The facial features are reported to be characteristic but there are few distinctive signs. The face is often broad and round, the nose is beaked, the mouth is small, and the lower lip appears to pout and protrudes beyond a short upper lip. Smiles have been described as 'grimacing'. It is common for the columella to protrude beyond the alae nasi. The palate is narrow and highly arched and the laryngeal walls collapse easily which may lead to feeding problems and respiratory difficulties. The ears may be rotated posteriorly. The anterior hairline can appear low.
Among the more distinctive signs are the broad thumbs and great toes which are often deviated medially. However, the distal phalanges of all fingers may be broad as well. Bone fractures are common and patellar dislocations can be present as seen in the first two decades of life. Hypotonia is a feature. Numerous dental anomalies have been reported including crowded teeth, enamel hypoplasia, crossbite, and abnormal numbers of teeth.
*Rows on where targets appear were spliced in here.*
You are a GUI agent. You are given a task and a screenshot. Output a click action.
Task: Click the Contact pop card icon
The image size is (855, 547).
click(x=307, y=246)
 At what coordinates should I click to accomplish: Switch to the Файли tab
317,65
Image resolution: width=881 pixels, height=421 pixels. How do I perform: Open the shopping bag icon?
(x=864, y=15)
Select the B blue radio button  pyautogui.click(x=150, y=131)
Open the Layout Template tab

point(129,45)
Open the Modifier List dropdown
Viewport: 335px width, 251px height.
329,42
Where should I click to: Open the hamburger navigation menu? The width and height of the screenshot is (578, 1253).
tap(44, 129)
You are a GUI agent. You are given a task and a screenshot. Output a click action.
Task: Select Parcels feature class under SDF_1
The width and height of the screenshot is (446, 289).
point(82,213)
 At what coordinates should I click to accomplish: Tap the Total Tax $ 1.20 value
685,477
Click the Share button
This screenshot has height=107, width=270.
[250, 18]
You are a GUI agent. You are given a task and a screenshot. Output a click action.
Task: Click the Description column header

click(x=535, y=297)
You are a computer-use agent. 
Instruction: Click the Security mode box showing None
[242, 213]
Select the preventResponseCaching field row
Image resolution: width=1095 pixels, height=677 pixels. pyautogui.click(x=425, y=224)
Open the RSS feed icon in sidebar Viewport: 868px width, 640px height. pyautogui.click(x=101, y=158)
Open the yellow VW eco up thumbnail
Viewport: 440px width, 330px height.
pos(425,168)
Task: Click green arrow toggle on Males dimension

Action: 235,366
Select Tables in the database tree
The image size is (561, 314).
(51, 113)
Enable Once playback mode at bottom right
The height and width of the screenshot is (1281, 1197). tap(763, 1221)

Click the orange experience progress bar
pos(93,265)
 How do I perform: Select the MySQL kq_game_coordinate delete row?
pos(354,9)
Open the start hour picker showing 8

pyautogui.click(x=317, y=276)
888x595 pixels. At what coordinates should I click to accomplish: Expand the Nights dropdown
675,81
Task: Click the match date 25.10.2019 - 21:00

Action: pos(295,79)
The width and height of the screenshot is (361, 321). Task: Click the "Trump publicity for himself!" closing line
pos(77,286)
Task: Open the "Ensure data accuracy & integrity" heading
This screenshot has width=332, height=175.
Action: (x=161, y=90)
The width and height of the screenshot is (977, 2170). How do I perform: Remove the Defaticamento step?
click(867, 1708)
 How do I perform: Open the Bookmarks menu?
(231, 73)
Developmental delays are common. Infancy and childhood milestones are often delayed. Many patients have cognitive delays and some are mildly retarded. Postnatal growth is subnormal and obesity is common. A third of patients have a cardiac abnormality including septal defects, valvular defects, coarctation of the aorta, pulmonic stenosis, and patent ductus arteriosus. Renal abnormalities occur frequently and almost all males have undescended testes. Patients are at increased risk of tumors, both malignant and benign, many of which occur in the central nervous system. Other problems are constipation and hearing loss.